Death Toll Rises In Earthquake Disaster in Turkey
Oct. 02, 1995
DINAR, Turkey (AP) _ Cries for help rose from collapsed buildings Monday as rescuers searched in a heavy downpour for survivors of an earthquake that toppled nearly half the buildings in this Turkish city.
Authorities raised the death toll from Sunday's quake to 71, and dozens more were feared trapped. About 200 people were injured in the magnitude 6 quake, said Mustafa Secen, the city's health director.
``God, please save my children! Please, God!'' Necati Ozturk implored, his arms stretched skyward as an excavator dug in the ruins of his house.
Searchers then pulled out the bodies of his son and 3-year-old grandson. His two daughters-in-law and five neighbors were still buried in the rubble of the collapsed three-story building.
Nearly 45 percent of Dinar's buildings were destroyed and wide cracks criss-crossed most of the remaining structures in the city of 100,000 people 200 miles southwest of Ankara.
Heavy rain and power outages hampered rescue efforts, and 43 aftershocks rattled the town throughout the day. One, with a magnitude of 3.9, hit at 9:55 p.m. (3:55 p.m. EDT), according to Kandilli observatory.
Some residents criticized the lack of equipment and slow pace of the rescue effort. Only 10 people were rescued Monday, Interior Minister Nahit Mentese said.
``There are two people in that building,'' Zubeyde Sezen said, pointing to her neighbor's house. ``They needed to lift the ceiling up, but they only had excavators. Those brought the whole building down. Now it is impossible to get to them.''
Public Works minister Halil Culhaoglu said about 4,000 buildings _ about half the town _ collapsed. The quake damaged 18 nearby villages, said Mentese, who estimated damage at about $200 million.
There were some happy endings.
Hasan Yilmaz Coskun, 40, came out of a three-story building alive after 21 hours under the rubble along with two friends. They were among those 30 pulled out alive Monday.
``We were sure we'd die. We had no hope left. We were just waiting for God to come and take us. Then this morning we heard rescuers above and shouted for help,'' said an ashen-faced Coskun, who suffered some broken bones.
Tents and emergency food aid poured into the region Monday as the city struggled to cope with the devastation despite damage to the police station, the hospital, government offices and power facilities. President Suleyman Demirel toured the city at dawn.
``It's God's will. Be patient,'' Demirel said, trying to console a man whose wife was buried under the rubble of their house.
Most of Dinar's residents spent the night outdoors, some taking shelter from the rain in cars. More than 100 people climbed into a 15-car train. Officials said 7,000 tents had arrived in the city.

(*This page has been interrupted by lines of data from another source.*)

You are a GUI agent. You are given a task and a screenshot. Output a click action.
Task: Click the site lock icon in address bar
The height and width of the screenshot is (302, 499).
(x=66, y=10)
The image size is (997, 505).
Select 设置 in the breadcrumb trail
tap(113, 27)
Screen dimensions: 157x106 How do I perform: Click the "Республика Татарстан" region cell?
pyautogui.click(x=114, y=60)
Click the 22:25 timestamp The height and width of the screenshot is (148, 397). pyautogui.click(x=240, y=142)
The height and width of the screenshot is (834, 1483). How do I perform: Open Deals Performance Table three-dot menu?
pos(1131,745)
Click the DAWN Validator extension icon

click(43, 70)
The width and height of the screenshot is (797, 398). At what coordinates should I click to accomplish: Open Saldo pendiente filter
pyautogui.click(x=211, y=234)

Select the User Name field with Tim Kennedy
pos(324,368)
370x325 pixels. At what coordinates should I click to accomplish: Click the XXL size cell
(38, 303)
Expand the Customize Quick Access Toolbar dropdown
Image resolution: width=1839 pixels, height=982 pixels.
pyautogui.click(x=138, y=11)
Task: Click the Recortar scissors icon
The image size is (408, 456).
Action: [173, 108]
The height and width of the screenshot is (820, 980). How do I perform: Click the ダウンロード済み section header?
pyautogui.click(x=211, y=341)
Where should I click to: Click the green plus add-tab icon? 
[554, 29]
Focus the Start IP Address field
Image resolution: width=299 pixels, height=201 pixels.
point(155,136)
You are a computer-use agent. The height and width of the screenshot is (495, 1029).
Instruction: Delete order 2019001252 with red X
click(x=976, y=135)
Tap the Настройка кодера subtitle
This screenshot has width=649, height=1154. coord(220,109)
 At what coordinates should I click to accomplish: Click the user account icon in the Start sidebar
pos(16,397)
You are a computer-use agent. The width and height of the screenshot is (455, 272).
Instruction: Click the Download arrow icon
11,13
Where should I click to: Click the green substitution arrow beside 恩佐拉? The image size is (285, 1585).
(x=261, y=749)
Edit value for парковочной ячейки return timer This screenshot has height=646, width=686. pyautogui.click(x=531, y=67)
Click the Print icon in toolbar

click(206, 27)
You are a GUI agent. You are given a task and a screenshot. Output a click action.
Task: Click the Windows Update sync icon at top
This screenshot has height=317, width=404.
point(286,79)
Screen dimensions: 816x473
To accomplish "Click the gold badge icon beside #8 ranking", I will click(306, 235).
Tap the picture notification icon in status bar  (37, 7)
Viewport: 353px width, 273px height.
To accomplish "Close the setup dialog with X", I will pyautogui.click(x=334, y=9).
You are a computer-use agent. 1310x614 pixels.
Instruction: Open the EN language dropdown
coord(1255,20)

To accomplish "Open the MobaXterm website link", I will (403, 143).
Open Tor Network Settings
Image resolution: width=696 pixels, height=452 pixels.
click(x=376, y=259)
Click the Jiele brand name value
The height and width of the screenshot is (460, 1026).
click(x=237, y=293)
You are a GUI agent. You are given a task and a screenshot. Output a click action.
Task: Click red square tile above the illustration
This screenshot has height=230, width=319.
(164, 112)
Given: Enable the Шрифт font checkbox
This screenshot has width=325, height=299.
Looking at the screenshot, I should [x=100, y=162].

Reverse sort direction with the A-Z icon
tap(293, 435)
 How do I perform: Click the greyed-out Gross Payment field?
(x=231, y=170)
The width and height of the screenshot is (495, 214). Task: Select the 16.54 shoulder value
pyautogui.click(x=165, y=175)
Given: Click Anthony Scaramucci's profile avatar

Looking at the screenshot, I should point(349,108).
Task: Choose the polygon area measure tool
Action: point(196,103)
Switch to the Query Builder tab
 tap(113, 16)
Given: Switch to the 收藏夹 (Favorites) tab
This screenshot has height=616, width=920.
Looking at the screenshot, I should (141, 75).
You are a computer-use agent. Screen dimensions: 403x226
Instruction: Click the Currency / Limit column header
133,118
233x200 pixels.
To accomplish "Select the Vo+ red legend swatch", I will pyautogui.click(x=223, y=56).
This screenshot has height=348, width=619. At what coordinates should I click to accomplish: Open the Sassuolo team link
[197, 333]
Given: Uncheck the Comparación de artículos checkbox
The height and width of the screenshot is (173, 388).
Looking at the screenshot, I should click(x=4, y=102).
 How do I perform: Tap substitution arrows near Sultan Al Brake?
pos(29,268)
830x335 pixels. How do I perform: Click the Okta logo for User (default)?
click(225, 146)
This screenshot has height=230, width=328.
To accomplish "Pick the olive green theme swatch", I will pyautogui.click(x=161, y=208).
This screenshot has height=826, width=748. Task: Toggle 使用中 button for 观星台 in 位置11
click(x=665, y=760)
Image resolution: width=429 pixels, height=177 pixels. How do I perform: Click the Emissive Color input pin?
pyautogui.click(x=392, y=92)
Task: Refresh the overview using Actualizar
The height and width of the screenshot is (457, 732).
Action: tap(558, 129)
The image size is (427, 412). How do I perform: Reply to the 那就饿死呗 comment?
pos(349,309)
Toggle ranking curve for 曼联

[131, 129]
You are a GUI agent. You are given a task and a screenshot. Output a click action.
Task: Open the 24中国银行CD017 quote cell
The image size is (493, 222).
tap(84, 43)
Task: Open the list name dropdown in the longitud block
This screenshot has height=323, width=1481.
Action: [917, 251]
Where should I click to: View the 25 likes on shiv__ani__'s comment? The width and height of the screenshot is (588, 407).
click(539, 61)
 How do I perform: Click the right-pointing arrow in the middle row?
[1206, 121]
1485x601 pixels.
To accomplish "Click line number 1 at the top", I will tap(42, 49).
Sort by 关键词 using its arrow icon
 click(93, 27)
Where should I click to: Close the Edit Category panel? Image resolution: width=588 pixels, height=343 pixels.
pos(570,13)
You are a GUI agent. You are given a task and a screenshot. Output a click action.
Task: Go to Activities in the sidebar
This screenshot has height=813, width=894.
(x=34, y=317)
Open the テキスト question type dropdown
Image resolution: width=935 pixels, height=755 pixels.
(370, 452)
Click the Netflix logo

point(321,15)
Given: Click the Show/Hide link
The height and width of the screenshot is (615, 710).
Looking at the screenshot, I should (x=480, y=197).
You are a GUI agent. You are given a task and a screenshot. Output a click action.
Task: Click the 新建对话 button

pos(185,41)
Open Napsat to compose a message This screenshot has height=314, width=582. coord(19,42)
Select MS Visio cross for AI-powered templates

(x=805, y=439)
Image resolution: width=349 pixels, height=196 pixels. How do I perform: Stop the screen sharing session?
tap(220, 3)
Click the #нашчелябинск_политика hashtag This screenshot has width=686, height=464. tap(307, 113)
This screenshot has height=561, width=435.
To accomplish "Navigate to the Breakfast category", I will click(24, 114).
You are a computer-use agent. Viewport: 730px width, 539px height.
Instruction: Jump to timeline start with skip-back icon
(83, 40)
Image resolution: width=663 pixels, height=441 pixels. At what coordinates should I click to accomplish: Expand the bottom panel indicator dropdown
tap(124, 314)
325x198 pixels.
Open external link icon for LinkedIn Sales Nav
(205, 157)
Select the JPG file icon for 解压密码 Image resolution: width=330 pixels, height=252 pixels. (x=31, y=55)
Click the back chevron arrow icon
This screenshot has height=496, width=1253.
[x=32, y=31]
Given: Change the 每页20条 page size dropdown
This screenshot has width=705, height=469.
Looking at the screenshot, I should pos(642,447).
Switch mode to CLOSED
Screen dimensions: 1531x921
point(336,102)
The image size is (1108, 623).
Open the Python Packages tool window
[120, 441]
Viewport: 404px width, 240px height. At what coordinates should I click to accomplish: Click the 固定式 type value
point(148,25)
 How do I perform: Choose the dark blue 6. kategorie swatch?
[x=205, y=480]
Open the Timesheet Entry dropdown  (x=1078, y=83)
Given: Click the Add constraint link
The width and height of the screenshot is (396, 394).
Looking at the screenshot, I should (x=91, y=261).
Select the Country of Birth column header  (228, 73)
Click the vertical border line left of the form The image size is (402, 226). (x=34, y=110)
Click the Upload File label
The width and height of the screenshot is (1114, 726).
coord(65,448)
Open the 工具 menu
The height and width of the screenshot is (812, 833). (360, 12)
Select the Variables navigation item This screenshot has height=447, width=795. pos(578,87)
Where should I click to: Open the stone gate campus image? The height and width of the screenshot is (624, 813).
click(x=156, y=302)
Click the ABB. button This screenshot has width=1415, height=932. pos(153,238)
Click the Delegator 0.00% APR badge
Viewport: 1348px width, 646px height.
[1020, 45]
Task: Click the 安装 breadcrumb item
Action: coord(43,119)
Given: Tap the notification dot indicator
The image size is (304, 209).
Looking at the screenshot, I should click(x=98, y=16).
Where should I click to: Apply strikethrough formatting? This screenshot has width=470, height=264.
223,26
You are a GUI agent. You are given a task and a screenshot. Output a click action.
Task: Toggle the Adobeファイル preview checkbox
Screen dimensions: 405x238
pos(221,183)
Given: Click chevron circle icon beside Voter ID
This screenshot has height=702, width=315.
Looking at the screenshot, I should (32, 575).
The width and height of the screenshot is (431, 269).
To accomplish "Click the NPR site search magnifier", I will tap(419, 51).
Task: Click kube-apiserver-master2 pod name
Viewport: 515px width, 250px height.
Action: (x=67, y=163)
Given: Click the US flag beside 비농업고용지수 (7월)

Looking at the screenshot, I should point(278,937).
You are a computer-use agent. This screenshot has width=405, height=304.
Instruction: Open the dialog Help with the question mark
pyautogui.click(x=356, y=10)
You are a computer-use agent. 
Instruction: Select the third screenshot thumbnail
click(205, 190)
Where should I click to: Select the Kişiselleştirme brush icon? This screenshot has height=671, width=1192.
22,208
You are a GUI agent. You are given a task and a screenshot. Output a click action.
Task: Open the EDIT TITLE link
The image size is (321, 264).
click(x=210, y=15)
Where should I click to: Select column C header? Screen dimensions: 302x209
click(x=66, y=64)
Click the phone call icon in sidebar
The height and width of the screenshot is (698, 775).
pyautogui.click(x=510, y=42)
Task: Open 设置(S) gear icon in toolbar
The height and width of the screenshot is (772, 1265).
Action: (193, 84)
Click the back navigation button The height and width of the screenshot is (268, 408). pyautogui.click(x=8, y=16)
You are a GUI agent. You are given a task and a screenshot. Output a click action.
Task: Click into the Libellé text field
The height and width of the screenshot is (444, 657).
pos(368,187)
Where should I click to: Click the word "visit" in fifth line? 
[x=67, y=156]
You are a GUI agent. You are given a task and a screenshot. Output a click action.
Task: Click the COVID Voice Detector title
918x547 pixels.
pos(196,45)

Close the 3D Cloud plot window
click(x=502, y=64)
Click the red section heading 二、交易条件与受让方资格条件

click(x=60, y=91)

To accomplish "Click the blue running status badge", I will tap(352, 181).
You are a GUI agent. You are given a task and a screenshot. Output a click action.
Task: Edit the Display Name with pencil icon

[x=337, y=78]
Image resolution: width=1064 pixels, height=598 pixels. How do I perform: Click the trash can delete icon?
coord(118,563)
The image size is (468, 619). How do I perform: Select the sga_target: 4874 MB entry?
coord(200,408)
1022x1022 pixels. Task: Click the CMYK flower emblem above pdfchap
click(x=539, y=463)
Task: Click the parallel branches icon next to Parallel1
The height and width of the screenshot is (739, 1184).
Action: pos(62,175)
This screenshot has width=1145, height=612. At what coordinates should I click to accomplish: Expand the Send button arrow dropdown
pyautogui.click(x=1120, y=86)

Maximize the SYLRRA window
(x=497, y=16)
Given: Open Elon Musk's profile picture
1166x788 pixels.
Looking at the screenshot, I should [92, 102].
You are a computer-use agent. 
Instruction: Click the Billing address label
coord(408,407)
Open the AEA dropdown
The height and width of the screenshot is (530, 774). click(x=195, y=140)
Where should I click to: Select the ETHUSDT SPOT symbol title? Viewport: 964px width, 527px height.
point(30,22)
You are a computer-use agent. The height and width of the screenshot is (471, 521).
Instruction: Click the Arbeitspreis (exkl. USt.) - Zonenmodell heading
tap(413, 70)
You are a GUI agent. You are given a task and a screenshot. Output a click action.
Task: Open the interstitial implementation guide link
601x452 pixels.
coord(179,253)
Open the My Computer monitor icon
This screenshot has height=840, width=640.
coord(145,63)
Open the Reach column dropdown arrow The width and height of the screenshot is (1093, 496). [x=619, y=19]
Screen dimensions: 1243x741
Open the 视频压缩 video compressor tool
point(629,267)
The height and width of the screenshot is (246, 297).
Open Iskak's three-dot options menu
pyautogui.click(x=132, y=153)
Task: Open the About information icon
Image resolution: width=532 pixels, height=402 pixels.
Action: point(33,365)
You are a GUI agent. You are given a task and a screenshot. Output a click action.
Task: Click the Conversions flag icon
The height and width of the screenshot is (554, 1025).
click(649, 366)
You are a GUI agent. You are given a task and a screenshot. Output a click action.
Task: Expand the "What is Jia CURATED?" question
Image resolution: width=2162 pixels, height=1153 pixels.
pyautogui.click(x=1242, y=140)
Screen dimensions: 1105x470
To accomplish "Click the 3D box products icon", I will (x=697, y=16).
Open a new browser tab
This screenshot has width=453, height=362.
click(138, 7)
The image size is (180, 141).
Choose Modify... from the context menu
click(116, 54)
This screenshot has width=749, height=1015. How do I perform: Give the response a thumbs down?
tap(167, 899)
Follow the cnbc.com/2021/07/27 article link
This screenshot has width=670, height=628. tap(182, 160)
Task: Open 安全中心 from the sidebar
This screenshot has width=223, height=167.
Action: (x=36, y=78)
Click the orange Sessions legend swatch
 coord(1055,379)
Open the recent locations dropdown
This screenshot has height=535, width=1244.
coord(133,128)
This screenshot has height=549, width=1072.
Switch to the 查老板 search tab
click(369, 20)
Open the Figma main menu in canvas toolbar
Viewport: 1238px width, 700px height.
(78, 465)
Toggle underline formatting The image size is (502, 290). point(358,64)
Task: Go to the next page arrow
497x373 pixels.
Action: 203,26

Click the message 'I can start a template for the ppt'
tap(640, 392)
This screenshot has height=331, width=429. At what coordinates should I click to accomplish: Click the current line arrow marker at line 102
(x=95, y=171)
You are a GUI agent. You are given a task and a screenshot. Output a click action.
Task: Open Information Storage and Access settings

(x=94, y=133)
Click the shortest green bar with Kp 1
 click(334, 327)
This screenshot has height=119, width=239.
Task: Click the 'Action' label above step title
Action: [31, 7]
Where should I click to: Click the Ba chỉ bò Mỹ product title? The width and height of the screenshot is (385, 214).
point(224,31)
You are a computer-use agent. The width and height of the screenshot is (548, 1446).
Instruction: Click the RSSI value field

Huseyin Ozturk, 13, his head bandaged, said Monday he survived the quake ``because when I felt the tremor, I managed to run outside. But too many things started to fall on my head.''
The last major quake in Turkey occurred in 1992 in the eastern city of Erzincan and had a magnitude of 6.8. It killed about 500 people.
Turkey's Aegean and Mediterranean coastal areas and the entire eastern region sit atop an earthquake-prone belt known as the Anatolian fault.